Flawed Post-Flight and Pre-Flight Inspections Miss Propeller Damage

Flawed Post-Flight and Pre-Flight Inspections Miss Propeller Damage

We look at an Australian Transport Safety Bureau (ATSB) report into an regional turbprop incident and in particular why propeller damage was missed on several inspections.

The Incident Flight

On the evening of 22 February 2013, Regional Express (Rex) Saab 340B VH-ZRL, was on approach to Taree, NSW.  The crew were monitoring the weather.  The crosswind was reported as 50 knots when they were at about 6,000 ft, although it decreased as the aircraft descended.

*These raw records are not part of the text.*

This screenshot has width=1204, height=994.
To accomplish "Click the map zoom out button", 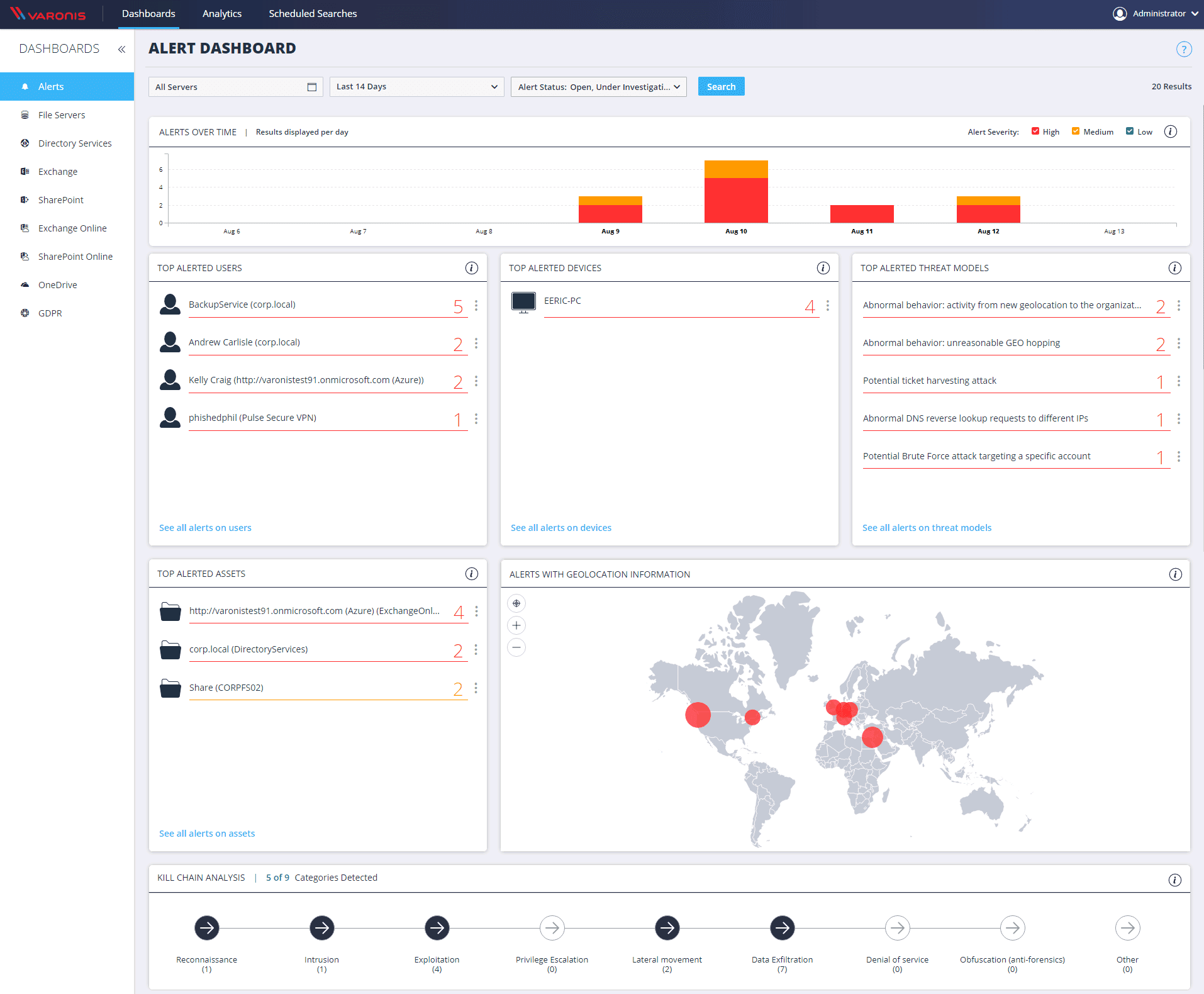I will coord(516,647).
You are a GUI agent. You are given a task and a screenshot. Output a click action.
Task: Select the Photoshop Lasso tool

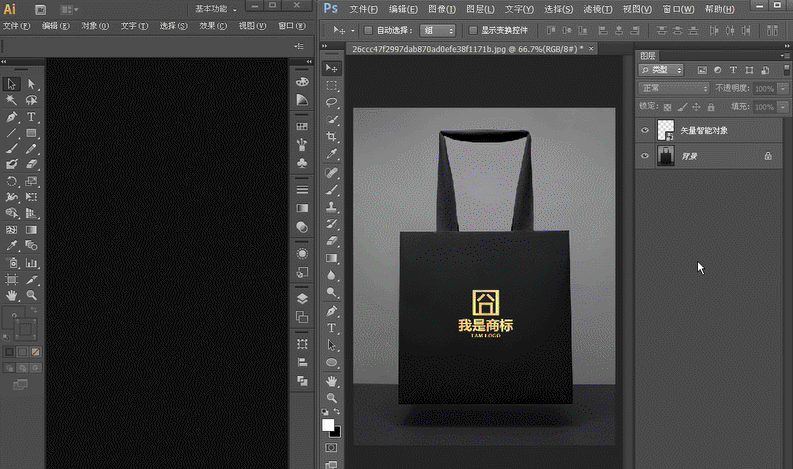pyautogui.click(x=331, y=102)
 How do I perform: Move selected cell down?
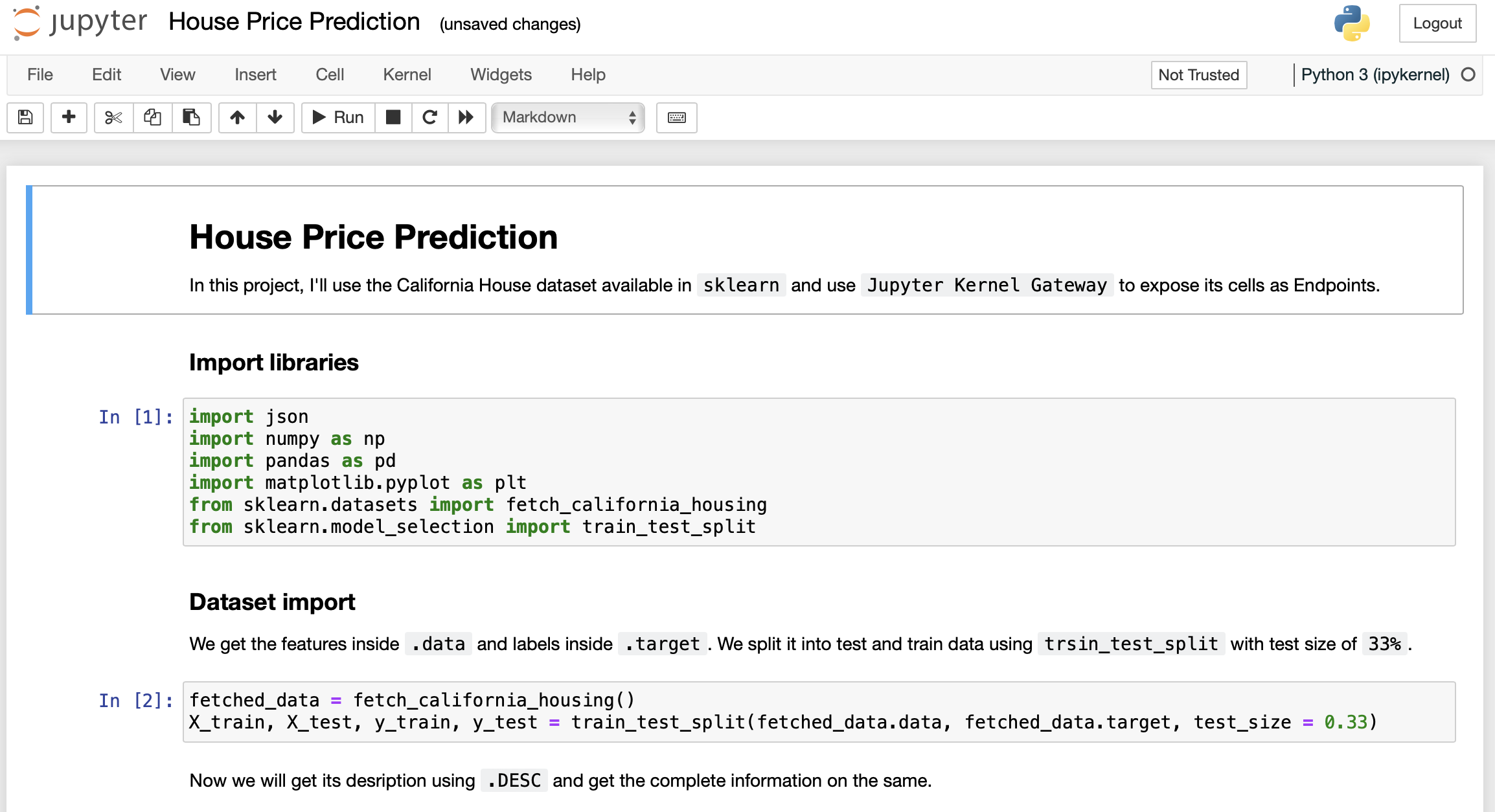[275, 118]
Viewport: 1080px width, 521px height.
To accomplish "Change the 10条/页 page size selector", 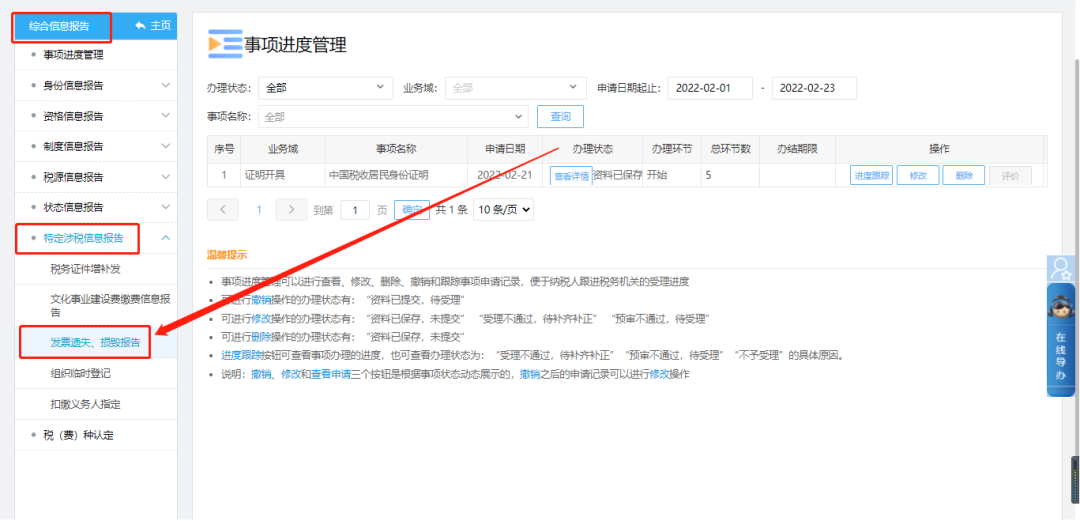I will (503, 210).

At 700-800 ft above ground level (AGL), the crew became visual with the runway and committed to landing. At that point the wind was fluctuating and there was light rain.  On touch down however the aircraft was subject to a gust, which made the left wing lift slightly and the aircraft to weathercock to the left, into wind.  Reverse thrust had already been selected.  As the aircraft veered toward the runway edge the Commander, who had been the Pilot Monitoring, took control of the aircraft.  The ATSB say:

He applied right rudder, but the aircraft did not respond. As the aircraft’s airspeed decreased, the captain also applied right brake, with no effect. He then simultaneously commenced nose wheel steering using the tiller. As the captain believed that the nose wheel steering was ineffective, he elected to apply asymmetric thrust by reducing the amount of reverse thrust on the left engine and increasing reverse thrust on the right engine. The aircraft commenced moving to the right.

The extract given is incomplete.